# New River, Arizona - Best Wishes in your Recovery from SHTF



## GTGallop (Nov 11, 2012)

I understand there is a fairly large prepper community / culture in New River AZ. Never met them, but so the story goes.

Anyway. New River was deluged on today and flooded out. Many lost everything but their lives. Starting over sucks. The one SHTF scenario most over looked is probably a flood sweeping all of your preps off downstream. Take care and be strong guys!

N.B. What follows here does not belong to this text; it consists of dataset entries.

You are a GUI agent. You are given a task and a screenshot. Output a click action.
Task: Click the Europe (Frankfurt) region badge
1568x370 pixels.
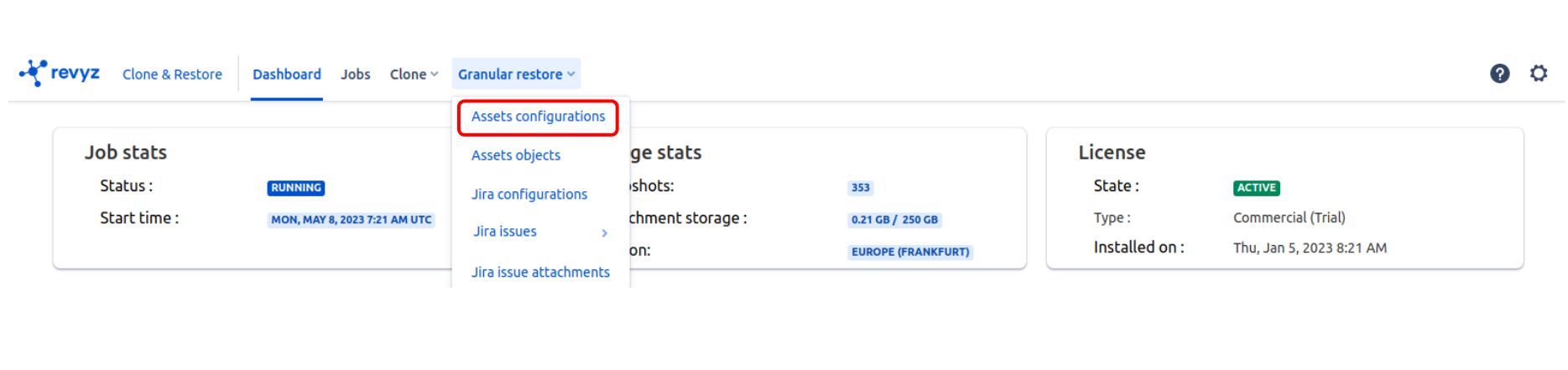pos(910,252)
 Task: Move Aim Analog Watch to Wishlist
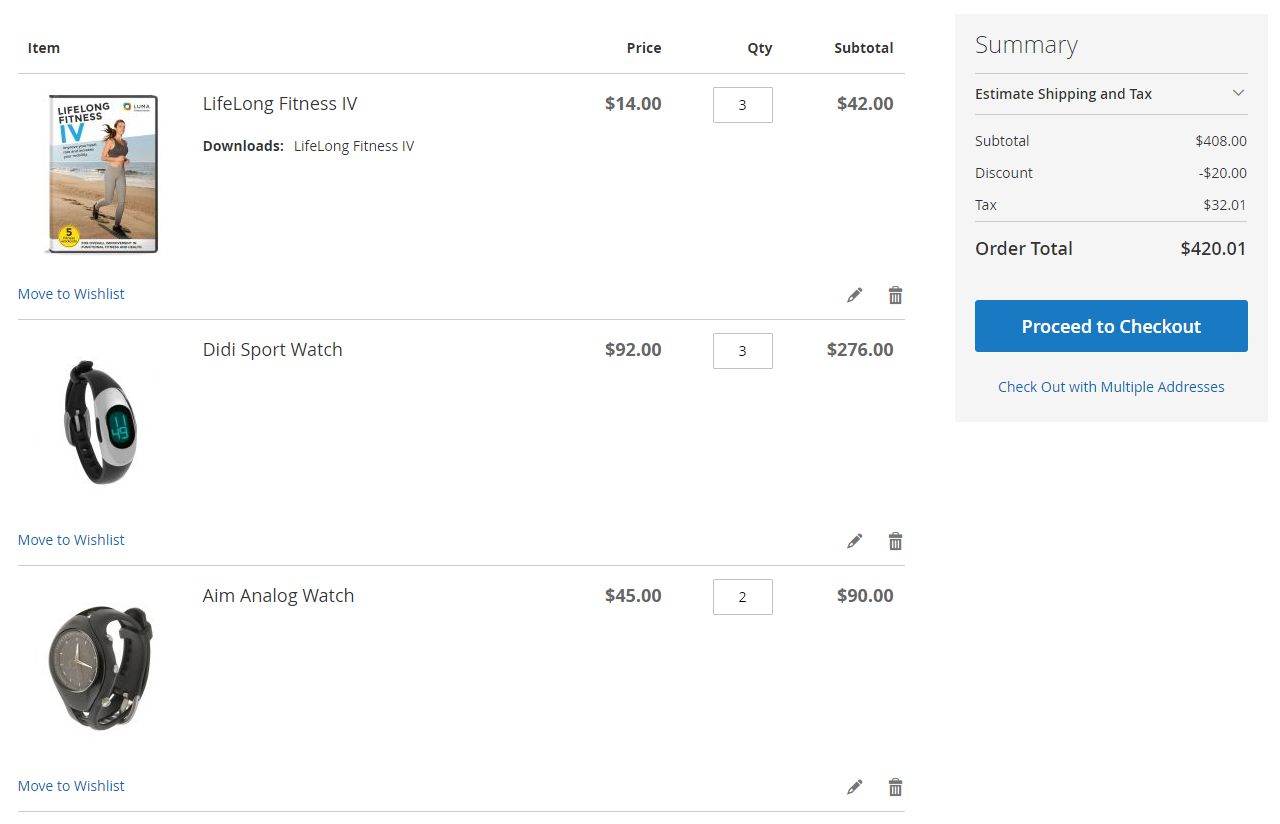(71, 786)
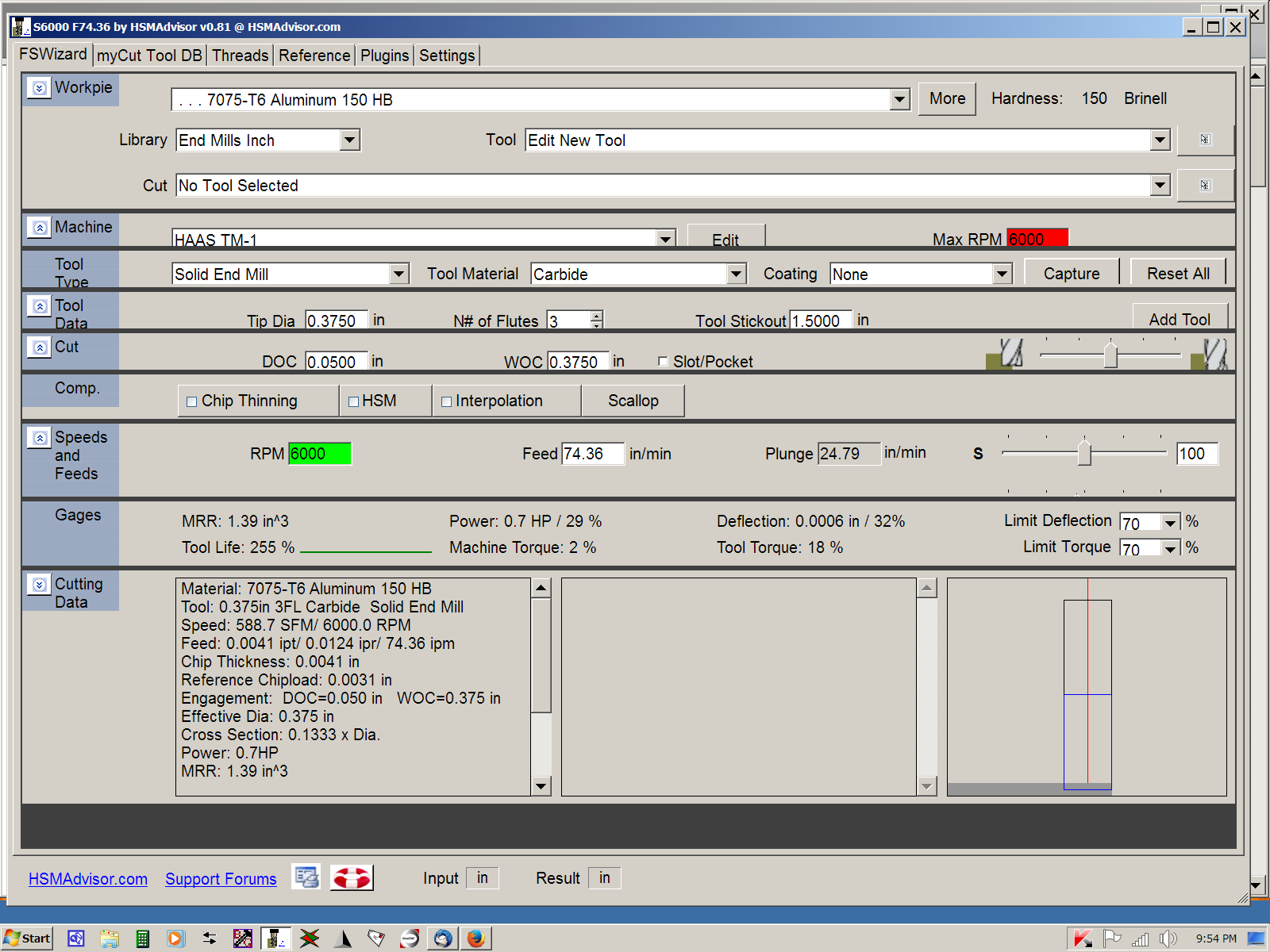1270x952 pixels.
Task: Enable the Chip Thinning checkbox
Action: 191,401
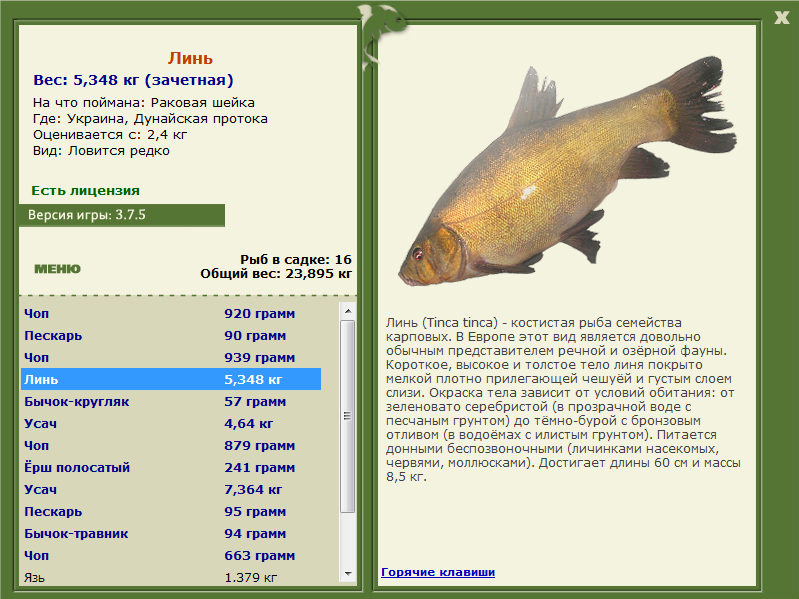This screenshot has height=599, width=799.
Task: Select the Пескарь 90 грамм entry
Action: point(171,336)
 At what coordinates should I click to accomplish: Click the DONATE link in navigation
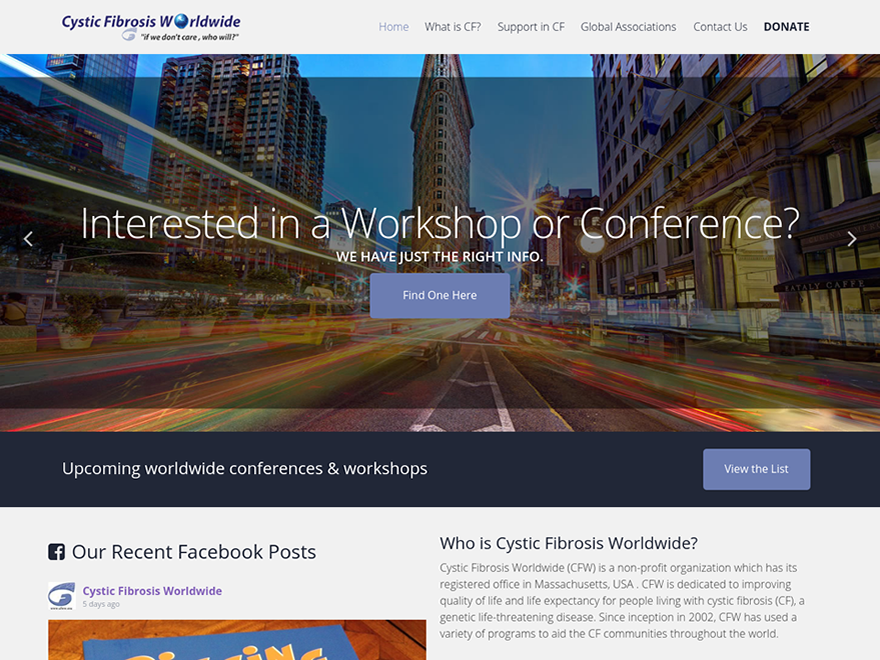coord(786,27)
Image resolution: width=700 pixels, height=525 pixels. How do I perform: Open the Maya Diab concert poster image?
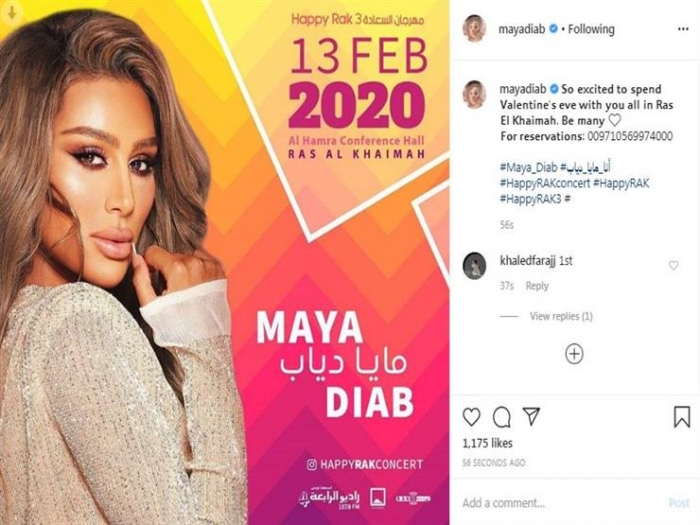point(225,262)
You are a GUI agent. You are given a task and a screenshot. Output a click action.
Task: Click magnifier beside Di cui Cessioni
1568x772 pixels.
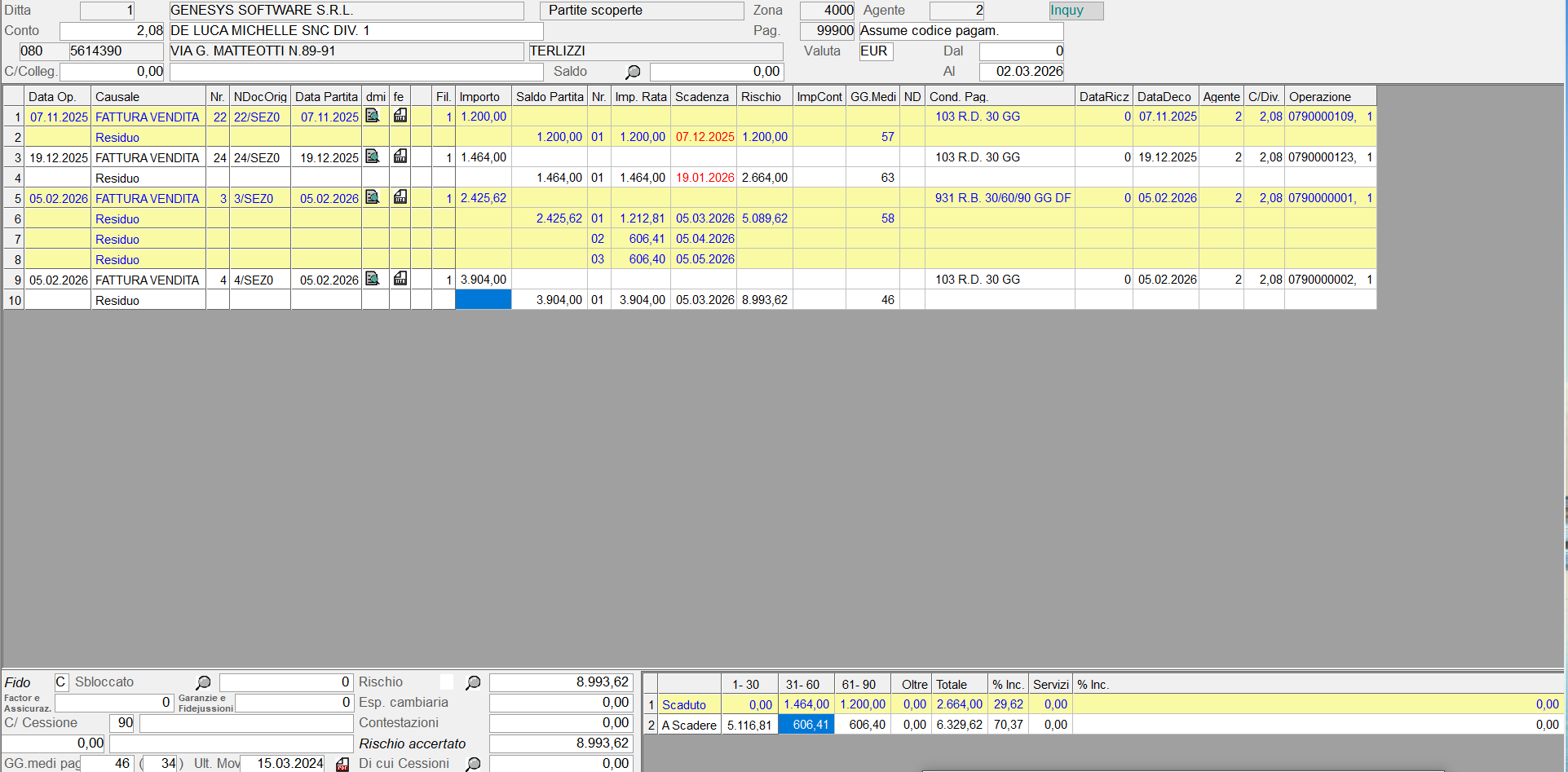[x=473, y=764]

https://www.google.com/maps/place/New+River,+AZ/@33.919951,-112.088961


----------



## sparkyprep (Jul 5, 2013)

Best wishes and hopes go out to them all.


----------



## Old Man (Dec 10, 2012)

I hope everyone is ok


----------



## Jeep (Aug 5, 2014)

Hope for the best


----------



## RNprepper (Apr 5, 2014)

I guess I-17 was closed for 4 hours. I'll be driving through the area on my way to Flagstaff Thursday. Very sad for all the folks who live there. Flash flooding can hit in seconds.


----------



## Renec (Dec 21, 2012)

Sheesh! We just drove thru there last night coming back down into the Valley from Prescott ..the weather pics and flooding pics I've seen today were pretty crazy!


----------



## shotlady (Aug 30, 2012)

man sounds horrible!


----------



## Inor (Mar 22, 2013)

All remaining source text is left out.